AUFGABE A - Wem wird im Wort an die Gemeinde die Aussage „Wir werden einander viel zu verzeihen haben“ zugeschrieben?
AUFGABE B - Geben Sie aus dem Wort an die Gemeinde den Abschnitt unverändert aus, der mit den Worten „Wort an die“ beginnt und mit „MUSS ich das?“ endet.
AUFGABE C - Nennen Sie alle Äußerungen, die im Wort an die Gemeinde in Anführungszeichen stehen.

──────── DOKUMENT ────────

Aktuelle Betrachtungen

Wort an die Gemeinde

Liebe Gemeindeglieder und Interessierte,

 „Wir werden einander viel zu verzeihen haben“, lautete die Aussage eines ehemaligen Bundesgesundheitsministers im Zuge der Coronamaßnahmen vor fünf Jahren. Anscheinend ahnte er bereits, dass diese oder jene Maßnahmen auf große Widerstände stoßen werden und dass sie zu emotionalen Verwerfungen führen würden. Bis heute gibt es Menschen, die bisher engste Freunde waren und sich seitdem entzweit haben. Manches Mal möchte man dem einen oder anderen sagen: „Das Ganze ist doch nun lange her. Jetzt musst du ihm doch verzeihen!“ Vielleicht wird bei dem einen oder anderen noch der Satz hinzugefügt: „Du bist doch Christ!“ Schon wieder – eigentlich möchte ich es nicht mehr hören. Und außerdem MUSS ich das?

──────── DATENEINTRÄGE ────────

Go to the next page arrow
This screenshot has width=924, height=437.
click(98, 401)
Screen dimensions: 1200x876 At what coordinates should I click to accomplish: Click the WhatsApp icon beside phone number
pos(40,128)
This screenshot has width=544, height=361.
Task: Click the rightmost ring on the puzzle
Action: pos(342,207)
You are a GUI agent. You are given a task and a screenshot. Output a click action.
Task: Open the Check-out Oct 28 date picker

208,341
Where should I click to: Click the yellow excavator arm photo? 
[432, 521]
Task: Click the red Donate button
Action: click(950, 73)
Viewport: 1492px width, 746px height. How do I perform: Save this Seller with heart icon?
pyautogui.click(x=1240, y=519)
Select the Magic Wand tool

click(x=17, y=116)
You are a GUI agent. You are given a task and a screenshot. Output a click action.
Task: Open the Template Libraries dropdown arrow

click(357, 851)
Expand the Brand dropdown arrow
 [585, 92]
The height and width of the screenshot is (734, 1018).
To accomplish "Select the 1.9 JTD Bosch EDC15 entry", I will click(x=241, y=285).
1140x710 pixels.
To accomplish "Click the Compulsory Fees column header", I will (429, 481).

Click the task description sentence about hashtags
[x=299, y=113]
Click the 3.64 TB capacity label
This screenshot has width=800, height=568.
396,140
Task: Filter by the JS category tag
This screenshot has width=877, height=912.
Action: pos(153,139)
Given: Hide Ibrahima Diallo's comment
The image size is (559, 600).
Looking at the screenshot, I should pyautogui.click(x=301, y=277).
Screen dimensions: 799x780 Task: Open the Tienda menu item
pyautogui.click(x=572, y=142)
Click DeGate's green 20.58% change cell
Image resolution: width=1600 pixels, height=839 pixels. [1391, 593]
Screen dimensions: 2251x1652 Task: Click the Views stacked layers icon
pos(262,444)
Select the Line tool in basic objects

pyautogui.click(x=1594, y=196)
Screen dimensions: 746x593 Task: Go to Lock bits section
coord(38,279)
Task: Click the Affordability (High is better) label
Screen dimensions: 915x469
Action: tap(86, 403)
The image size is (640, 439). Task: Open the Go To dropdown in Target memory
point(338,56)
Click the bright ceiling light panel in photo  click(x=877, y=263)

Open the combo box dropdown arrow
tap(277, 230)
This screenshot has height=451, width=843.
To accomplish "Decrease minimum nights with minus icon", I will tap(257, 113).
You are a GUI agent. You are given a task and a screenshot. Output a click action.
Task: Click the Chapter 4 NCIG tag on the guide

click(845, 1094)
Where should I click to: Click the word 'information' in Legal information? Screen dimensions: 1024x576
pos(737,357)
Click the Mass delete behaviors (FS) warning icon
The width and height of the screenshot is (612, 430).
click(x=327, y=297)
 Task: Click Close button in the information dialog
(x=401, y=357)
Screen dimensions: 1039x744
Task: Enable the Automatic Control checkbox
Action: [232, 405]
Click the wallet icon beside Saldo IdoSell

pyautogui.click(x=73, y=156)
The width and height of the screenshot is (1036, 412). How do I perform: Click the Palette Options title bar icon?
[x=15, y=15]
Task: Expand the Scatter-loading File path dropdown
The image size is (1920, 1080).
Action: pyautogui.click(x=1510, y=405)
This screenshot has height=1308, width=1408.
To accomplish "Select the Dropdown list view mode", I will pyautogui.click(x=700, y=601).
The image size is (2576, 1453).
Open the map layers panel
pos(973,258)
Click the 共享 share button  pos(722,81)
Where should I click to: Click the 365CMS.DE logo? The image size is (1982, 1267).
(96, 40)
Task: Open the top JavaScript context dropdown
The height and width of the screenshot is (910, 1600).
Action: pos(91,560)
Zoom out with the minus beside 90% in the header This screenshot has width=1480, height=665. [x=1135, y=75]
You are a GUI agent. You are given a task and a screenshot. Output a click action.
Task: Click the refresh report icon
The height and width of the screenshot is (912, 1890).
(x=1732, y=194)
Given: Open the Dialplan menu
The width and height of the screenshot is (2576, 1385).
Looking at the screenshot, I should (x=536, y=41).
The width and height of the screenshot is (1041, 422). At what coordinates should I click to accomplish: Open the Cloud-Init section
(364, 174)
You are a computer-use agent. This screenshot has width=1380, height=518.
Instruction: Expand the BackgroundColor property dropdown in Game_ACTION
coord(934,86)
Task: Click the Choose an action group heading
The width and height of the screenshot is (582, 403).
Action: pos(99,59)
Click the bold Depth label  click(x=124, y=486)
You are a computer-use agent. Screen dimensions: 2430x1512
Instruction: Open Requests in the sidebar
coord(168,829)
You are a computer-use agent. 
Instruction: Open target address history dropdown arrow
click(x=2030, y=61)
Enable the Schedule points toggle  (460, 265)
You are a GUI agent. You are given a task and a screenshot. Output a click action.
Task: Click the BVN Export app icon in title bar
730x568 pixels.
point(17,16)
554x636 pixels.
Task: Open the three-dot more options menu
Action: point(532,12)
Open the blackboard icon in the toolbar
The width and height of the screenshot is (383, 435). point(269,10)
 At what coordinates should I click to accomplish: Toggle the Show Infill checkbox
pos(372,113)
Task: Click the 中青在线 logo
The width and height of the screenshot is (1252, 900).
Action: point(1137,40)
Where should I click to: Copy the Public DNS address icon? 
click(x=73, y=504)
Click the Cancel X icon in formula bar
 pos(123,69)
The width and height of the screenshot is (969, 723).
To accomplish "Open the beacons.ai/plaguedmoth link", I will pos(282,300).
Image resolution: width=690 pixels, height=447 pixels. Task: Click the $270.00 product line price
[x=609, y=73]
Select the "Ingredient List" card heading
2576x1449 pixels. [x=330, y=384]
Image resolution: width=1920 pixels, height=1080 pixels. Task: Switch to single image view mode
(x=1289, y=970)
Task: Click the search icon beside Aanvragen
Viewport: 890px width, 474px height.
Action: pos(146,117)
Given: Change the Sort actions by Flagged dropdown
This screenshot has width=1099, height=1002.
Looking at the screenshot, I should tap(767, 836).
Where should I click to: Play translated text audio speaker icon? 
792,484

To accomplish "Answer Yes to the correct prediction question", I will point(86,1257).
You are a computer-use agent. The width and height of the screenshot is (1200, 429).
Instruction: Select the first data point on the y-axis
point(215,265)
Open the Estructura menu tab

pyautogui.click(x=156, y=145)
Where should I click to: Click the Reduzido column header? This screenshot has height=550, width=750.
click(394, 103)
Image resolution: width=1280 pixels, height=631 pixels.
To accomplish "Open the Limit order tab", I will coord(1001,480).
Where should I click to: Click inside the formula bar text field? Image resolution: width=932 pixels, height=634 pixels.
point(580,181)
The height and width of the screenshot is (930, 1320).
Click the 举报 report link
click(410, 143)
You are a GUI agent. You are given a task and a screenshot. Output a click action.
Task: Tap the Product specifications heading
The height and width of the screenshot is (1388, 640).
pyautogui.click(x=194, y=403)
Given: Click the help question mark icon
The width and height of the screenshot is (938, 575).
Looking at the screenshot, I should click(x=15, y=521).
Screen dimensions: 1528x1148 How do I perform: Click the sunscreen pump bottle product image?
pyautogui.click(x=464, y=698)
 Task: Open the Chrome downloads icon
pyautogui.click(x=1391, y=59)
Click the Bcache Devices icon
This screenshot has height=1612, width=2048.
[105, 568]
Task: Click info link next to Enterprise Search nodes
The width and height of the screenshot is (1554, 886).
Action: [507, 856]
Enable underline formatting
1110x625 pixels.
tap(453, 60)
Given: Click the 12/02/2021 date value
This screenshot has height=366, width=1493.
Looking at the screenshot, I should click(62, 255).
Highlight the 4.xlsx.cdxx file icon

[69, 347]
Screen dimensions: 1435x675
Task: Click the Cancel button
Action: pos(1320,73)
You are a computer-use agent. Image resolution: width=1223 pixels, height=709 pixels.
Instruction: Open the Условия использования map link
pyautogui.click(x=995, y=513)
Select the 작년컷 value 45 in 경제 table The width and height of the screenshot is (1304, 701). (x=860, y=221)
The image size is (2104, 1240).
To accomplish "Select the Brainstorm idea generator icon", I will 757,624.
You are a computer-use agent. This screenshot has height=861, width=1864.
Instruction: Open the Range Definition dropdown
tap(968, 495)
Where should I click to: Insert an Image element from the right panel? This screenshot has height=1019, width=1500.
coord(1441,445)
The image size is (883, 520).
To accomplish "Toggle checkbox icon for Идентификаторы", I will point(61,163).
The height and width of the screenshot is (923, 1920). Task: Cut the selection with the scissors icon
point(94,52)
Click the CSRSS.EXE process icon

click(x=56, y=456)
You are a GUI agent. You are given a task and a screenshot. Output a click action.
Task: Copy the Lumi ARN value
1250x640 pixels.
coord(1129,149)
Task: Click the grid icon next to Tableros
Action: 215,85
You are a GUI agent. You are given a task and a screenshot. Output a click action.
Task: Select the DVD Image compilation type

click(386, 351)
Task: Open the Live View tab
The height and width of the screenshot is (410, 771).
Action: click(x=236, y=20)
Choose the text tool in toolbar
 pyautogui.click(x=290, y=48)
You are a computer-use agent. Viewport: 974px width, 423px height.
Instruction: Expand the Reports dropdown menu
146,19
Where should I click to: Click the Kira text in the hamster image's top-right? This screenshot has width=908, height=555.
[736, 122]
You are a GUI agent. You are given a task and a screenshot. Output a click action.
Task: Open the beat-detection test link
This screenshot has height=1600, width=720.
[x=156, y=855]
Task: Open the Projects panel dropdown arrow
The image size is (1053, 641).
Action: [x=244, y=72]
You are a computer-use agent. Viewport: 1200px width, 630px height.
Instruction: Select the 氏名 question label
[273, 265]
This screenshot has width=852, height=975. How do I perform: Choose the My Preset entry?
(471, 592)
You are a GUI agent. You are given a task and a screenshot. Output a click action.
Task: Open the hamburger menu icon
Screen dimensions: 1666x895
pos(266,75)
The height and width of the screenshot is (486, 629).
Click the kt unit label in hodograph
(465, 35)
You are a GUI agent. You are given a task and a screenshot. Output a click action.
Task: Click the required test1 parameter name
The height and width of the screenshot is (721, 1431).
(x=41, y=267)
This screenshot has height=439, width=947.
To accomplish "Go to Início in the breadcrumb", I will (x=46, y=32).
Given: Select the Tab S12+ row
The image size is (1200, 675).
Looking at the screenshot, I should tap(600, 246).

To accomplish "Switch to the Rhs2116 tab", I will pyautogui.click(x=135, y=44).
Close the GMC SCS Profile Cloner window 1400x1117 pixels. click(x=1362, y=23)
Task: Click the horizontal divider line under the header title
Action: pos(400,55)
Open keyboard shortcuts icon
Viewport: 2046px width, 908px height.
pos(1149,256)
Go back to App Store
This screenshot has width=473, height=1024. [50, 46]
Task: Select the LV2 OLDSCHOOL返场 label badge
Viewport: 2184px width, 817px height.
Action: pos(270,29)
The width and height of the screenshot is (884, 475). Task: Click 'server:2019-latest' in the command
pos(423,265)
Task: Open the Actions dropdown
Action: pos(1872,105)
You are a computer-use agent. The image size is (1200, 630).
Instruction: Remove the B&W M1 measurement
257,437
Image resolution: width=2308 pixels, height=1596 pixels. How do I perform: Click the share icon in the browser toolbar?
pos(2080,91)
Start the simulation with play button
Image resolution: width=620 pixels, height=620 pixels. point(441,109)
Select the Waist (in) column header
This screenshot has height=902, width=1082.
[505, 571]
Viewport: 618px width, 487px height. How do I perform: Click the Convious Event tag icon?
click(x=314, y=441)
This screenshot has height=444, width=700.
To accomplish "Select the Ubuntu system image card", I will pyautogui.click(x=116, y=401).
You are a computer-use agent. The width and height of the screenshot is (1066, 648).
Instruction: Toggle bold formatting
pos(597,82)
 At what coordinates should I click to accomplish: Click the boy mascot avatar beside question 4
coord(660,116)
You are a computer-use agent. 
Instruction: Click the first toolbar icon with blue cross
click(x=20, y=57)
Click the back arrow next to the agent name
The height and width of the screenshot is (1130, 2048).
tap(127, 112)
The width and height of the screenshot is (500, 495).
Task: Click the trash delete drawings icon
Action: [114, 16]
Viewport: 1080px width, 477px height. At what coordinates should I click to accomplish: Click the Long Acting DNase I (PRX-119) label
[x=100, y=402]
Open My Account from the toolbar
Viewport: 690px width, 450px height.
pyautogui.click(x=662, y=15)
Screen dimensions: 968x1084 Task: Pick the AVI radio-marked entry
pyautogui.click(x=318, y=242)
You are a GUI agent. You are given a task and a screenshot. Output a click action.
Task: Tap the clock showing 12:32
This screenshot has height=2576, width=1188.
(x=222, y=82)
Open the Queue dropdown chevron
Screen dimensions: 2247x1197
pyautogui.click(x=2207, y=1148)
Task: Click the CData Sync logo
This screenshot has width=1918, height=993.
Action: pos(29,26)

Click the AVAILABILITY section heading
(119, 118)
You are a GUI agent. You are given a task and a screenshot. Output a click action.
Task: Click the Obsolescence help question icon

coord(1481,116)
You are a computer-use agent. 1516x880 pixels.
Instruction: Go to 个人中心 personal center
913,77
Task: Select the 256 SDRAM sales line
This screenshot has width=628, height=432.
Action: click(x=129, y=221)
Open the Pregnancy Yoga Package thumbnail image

────────

SCHRIFTLICHE ANTWORT A - Einem ehemaligen Bundesgesundheitsminister.

SCHRIFTLICHE ANTWORT B -
Wort an die Gemeinde

Liebe Gemeindeglieder und Interessierte,

 „Wir werden einander viel zu verzeihen haben“, lautete die Aussage eines ehemaligen Bundesgesundheitsministers im Zuge der Coronamaßnahmen vor fünf Jahren. Anscheinend ahnte er bereits, dass diese oder jene Maßnahmen auf große Widerstände stoßen werden und dass sie zu emotionalen Verwerfungen führen würden. Bis heute gibt es Menschen, die bisher engste Freunde waren und sich seitdem entzweit haben. Manches Mal möchte man dem einen oder anderen sagen: „Das Ganze ist doch nun lange her. Jetzt musst du ihm doch verzeihen!“ Vielleicht wird bei dem einen oder anderen noch der Satz hinzugefügt: „Du bist doch Christ!“ Schon wieder – eigentlich möchte ich es nicht mehr hören. Und außerdem MUSS ich das?

SCHRIFTLICHE ANTWORT C -
- „Wir werden einander viel zu verzeihen haben“
- „Das Ganze ist doch nun lange her. Jetzt musst du ihm doch verzeihen!“
- „Du bist doch Christ!“